== Segment start ==
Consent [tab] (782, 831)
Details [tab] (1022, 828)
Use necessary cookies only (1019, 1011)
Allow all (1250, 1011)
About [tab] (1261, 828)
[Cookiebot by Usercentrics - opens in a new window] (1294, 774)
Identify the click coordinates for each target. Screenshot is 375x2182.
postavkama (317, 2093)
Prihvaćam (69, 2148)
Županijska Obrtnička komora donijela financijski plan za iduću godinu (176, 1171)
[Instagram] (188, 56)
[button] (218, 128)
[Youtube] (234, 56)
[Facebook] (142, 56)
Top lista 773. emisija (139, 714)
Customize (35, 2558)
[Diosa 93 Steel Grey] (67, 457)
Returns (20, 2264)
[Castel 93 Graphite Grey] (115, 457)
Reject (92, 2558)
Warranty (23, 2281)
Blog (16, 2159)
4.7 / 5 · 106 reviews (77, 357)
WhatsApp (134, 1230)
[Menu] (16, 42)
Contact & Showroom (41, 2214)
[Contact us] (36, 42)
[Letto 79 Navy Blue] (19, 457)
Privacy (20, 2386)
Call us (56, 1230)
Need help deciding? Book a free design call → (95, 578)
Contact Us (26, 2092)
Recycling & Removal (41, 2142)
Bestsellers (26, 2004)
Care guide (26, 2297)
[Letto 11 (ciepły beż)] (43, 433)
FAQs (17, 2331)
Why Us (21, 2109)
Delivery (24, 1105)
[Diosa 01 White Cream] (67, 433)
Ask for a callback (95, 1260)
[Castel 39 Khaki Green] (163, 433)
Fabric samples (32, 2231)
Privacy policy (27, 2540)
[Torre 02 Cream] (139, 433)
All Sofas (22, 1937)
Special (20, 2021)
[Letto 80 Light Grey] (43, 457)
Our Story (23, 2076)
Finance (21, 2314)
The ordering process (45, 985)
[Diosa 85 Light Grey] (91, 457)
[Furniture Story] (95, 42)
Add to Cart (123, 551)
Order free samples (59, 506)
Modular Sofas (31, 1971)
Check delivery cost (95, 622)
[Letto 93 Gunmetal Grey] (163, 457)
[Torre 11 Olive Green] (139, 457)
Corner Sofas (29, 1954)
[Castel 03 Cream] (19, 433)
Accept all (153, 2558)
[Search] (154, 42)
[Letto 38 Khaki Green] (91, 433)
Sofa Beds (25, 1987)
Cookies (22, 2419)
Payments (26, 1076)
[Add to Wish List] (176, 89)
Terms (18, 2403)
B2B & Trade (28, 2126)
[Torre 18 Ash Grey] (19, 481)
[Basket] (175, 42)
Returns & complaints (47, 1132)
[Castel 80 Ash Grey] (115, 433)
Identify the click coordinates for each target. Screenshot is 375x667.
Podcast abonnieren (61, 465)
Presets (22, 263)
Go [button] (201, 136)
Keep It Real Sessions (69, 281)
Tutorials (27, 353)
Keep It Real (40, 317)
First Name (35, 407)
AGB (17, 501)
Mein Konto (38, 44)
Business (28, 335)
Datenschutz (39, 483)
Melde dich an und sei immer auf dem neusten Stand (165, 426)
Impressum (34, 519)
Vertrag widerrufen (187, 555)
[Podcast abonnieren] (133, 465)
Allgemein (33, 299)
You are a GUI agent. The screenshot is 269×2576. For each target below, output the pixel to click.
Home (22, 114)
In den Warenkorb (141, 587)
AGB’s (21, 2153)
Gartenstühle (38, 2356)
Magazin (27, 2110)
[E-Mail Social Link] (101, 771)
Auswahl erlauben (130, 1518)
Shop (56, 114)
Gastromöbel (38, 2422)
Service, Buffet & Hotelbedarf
== Segment end ==
Here the job is to set down exactly the lines of the material above that fall between the one with "First Name (35, 407)" and the one with "Allgemein (33, 299)", inclusive, and nothing beyond them.

=== TASK OUTPUT ===
First Name (35, 407)
AGB (17, 501)
Mein Konto (38, 44)
Business (28, 335)
Datenschutz (39, 483)
Melde dich an und sei immer auf dem neusten Stand (165, 426)
Impressum (34, 519)
Vertrag widerrufen (187, 555)
[Podcast abonnieren] (133, 465)
Allgemein (33, 299)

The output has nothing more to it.